Don Lee Reviews The Adventures of Huckleberry Finn and Zombie Jim and The Adventures of Tom Sawyer and the Undead

huckleberry_finn_and_zombie_jimThe Adventures of Huckleberry Finn and Zombie Jim: Mark Twain’s Classic with Crazy Zombie Goodness
Mark Twain and W. Bill Czolgosz
Coscom Entertainment (206 pp, $15.99, 2009)

The Adventures of Tom Sawyer and the Undead
Mark Twain and Don Borchert
Tor (304 pp, $13.99, 2010)
Reviewed by Don Lee

I like zombies better than vampires. It is a lot harder to prettify zombies. They shamble. They eat brains. You blow their brains out. In origin, of course, the Romero-esque brain-eating zombies have about as much to do with “real” Haitian zombies as the sexy noble vampires of Twilight have to do with the monster that is Dracula, much less the original walking bags-of-blood from whose folklore the modern literary vampire descends.

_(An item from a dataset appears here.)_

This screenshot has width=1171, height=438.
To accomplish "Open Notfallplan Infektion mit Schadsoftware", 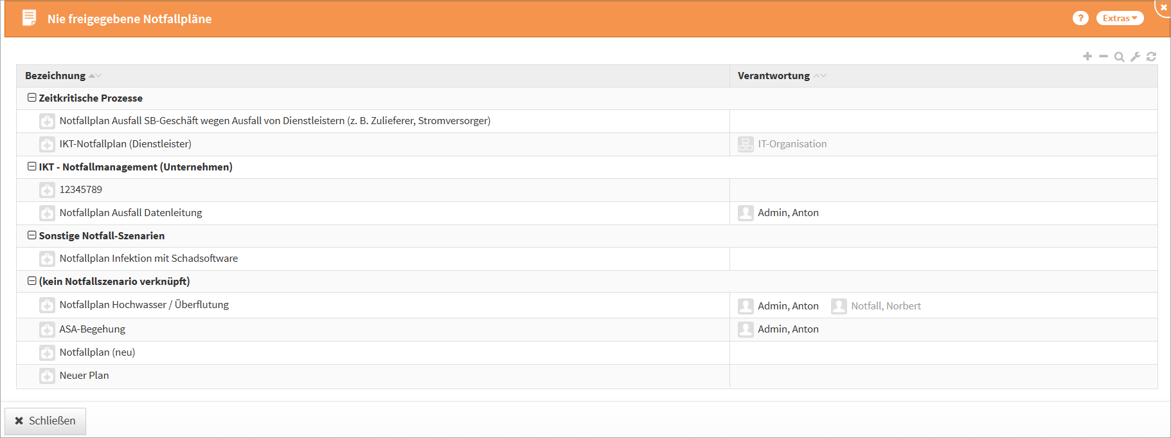I will pos(148,259).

The Adventures of Huckleberry Finn and Zombie Jim: Mark Twain’s Classic with Crazy Zombie Goodness, and The Adventures of Tom Sawyer and The Undead are, of course, part of the recent trend of Classic Novel plus fill-in-the-blank-monster that has brought us such gems as Little Vampire Women, Queen Victoria: Demon Hunter, Sense and Sensibility and Sea Monsters, Android Karenina, Robin Hood and Friar Tuck: Zombie Killers, The Undead World of Oz, Mansfield Park and Mummies, Jane Slayre, Alice in Zombieland, and Emma and the Werewolves. So far.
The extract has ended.